Expression of human pluripotent stem cell (hPSC) markers in both human embryonic stem cells and hiPSCs grown either as a monolayer or in colonies on mEFs. (A): Immunodetection of Oct-4, Nanog, Sox2, SSEA-4, and TRA-1-60. Negative control used a standard workflow, but without primary antibody. Scale bars = 100 μm. (B): Representative flow cytometric results for surface markers TRA-1-81 and SSEA-3 (green lines). Gray lines show isotype controls. (C): Quantitative reverse transcription-polymerase chain reaction for NANOG, TDGF1, GABRB3, DNMT3B, GDF3, and POU5F1 normalized to GAPDH. The columns show fold change of gene expression in monolayer hPSCs relative to colonies on mEFs. Error bars indicate SEM (n = 3). Abbreviations: FITC, fluorescein isothiocyanate; hiPSC, human induced pluripotent stem cell; Max, maximum; mEF, murine embryonic fibroblast.

Figure 2.

Figure 2.

Human pluripotent stem cell (hPSC) growth in feeder-free monolayer culture and in colonies on mEFs. (A): Growth kinetics of hPSCs in monolayer culture. Splitting of cells, performed at a 1:20 ratio after 72 hours of culture, is indicated. R2 (coefficient of determination) indicates the plausibility of exponential growth. Error bars indicate SEM (n = 5). (B): Growth kinetics of hPSCs in mEF-dependent colony culture. Error bars indicate SEM (n = 5). (C): Colony-forming efficiency of hPSCs during the initial 15 passages in monolayer culture. Error bars indicate SEM (n = 6). (D): Teratoma-forming efficiency of human embryonic stem cells (hESCs) in monolayer culture or in colonies on mEFs. Data were generated from CCTL12 and CCTL14 cells. The numbers in the columns show the number of mice that developed teratomas compared with the total number of mice that received intramuscular injections of hESCs. Error bars indicate SEM. Abbreviations: hiPSC, human induced pluripotent stem cell; mEF, murine embryonic fibroblast.

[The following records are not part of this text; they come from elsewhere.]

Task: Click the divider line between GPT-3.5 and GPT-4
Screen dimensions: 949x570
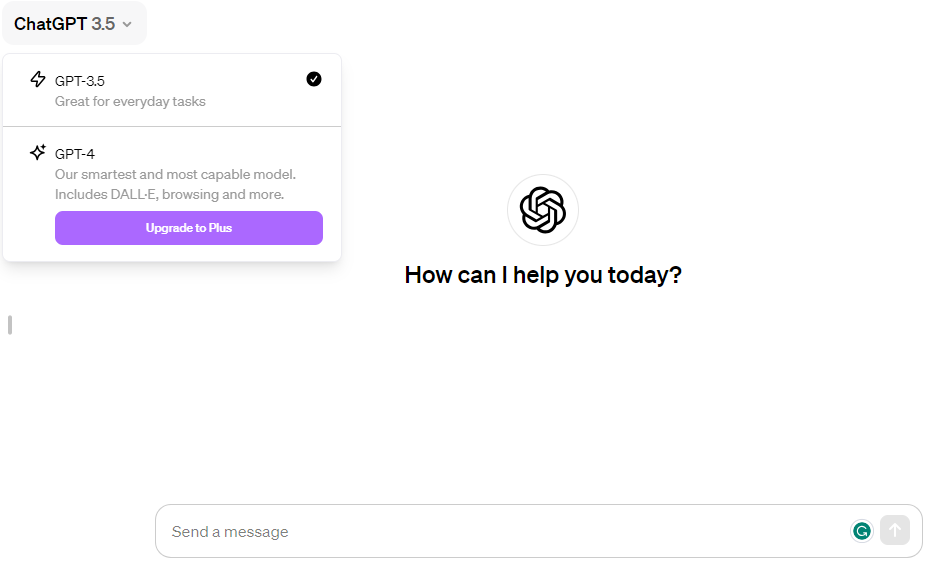Action: [x=172, y=126]
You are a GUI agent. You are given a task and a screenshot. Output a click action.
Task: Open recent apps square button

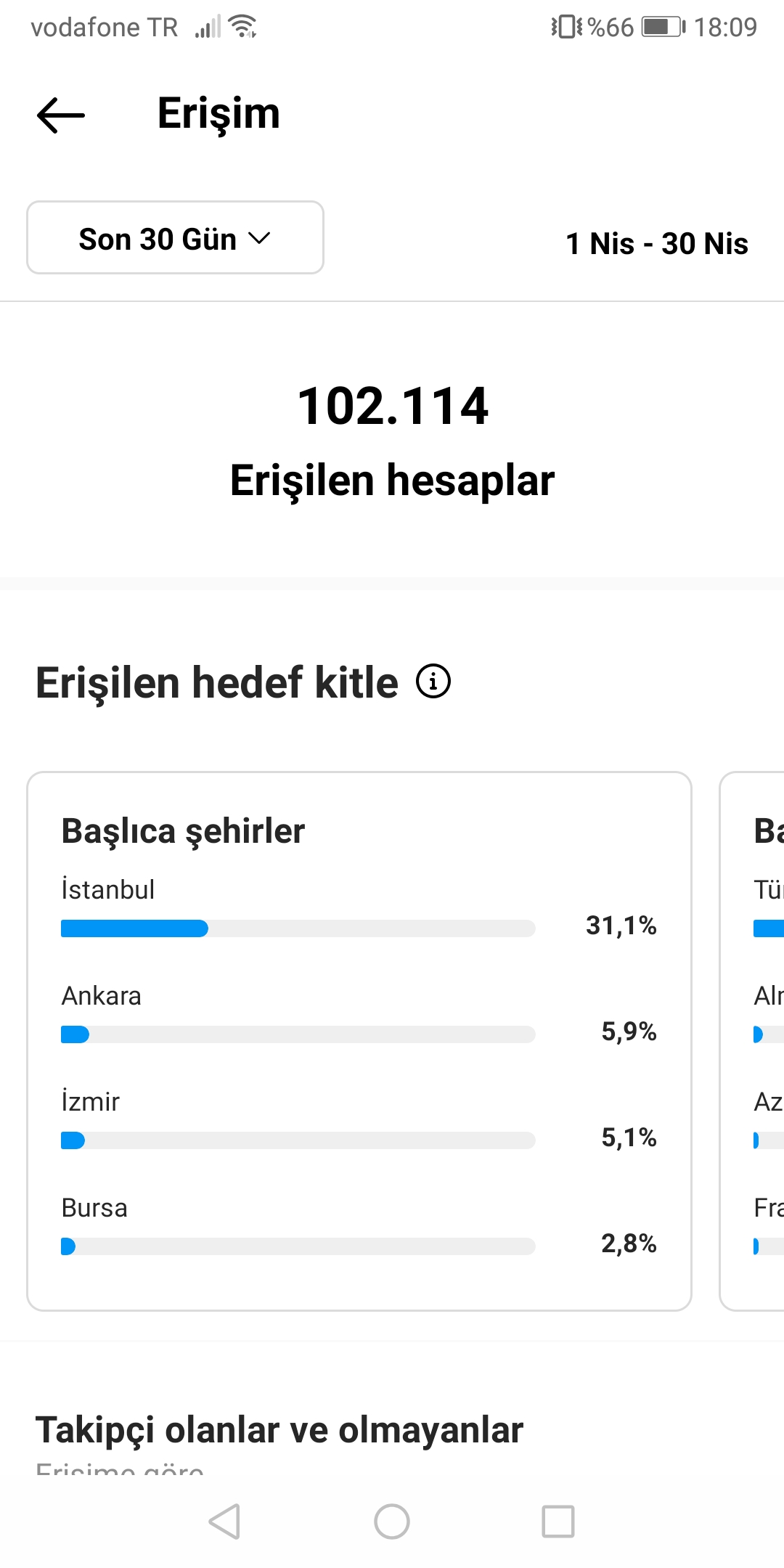pyautogui.click(x=558, y=1521)
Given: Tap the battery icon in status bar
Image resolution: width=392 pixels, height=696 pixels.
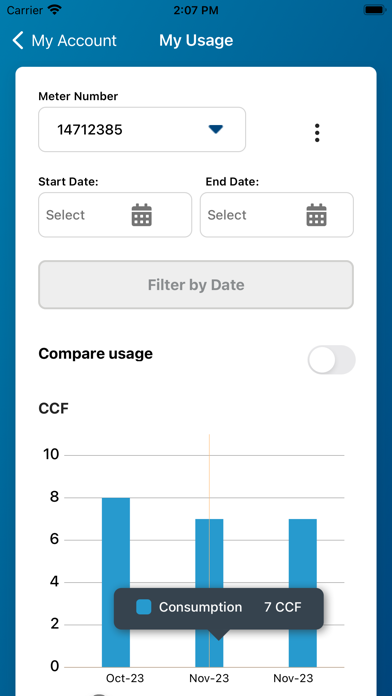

Selection of particular hPSCs during culture, which might lead to clonal expansion and changes in hPSC phenotype, including their ability to differentiate or proliferate, remains a critical issue when culture conditions are altered. Therefore, we first compared the differentiation capacity of hPSCs cultured in monolayer and in mEF-dependent colonies by embryoid body (EB) formation, EB formation combined with adherent growth, and in hESCs also by a xeno-grafting teratoma assay. The results showed virtually identical capacities of hPSCs from both culture systems to form derivatives of all three germ layers in vitro (supplemental online Fig. 3a, 3b) and by hESCs also in vivo (supplemental online Fig. 3c), which is consistent with our previous observation [15]. However, the teratoma formation assay revealed that hESCs adapted in monolayer culture produced teratomas in 94.3 ± 4.9% of cases when 1 × 106 hESCs were injected, whereas cells grown in mEF-dependent colonies showed a lower efficiency of 45.0 ± 9.6% (p < .001, two-sample binomial test; Fig. 2D). Notably, the increased teratoma-forming efficiency is not attributable to growth in the presence of Matrigel, as hESC colonies grown without mEFs on Matrigel formed no teratomas in 11 mice injected. Therefore, hPSCs in both monolayer and colonies are capable of comparable multilineage differentiation, but monolayer hESCs better form teratomas.

We further tested whether the monolayer system triggers selection and clonal expansion of hPSCs. This is conceivable, as the first passages in the monolayer system are accompanied by increased cell death, presumably a consequence of single-cell dissociation of hPSCs. Dissociation-induced apoptosis of hESCs can be blocked using Y27632 [18]. Therefore, we used Y27632 during plating in three initial passages in monolayer culture, thus reducing potential selective pressure based on superior attachment or survival after cell dissociation. However, we obtained hESCs with similarly high teratoma-forming efficiency as from cultures without Y27632, indicating a nonselective process of adaptation to monolayer culture. This is further supported by the lack of karyotypic changes in hPSCs during monolayer culture (supplemental online Fig. 4).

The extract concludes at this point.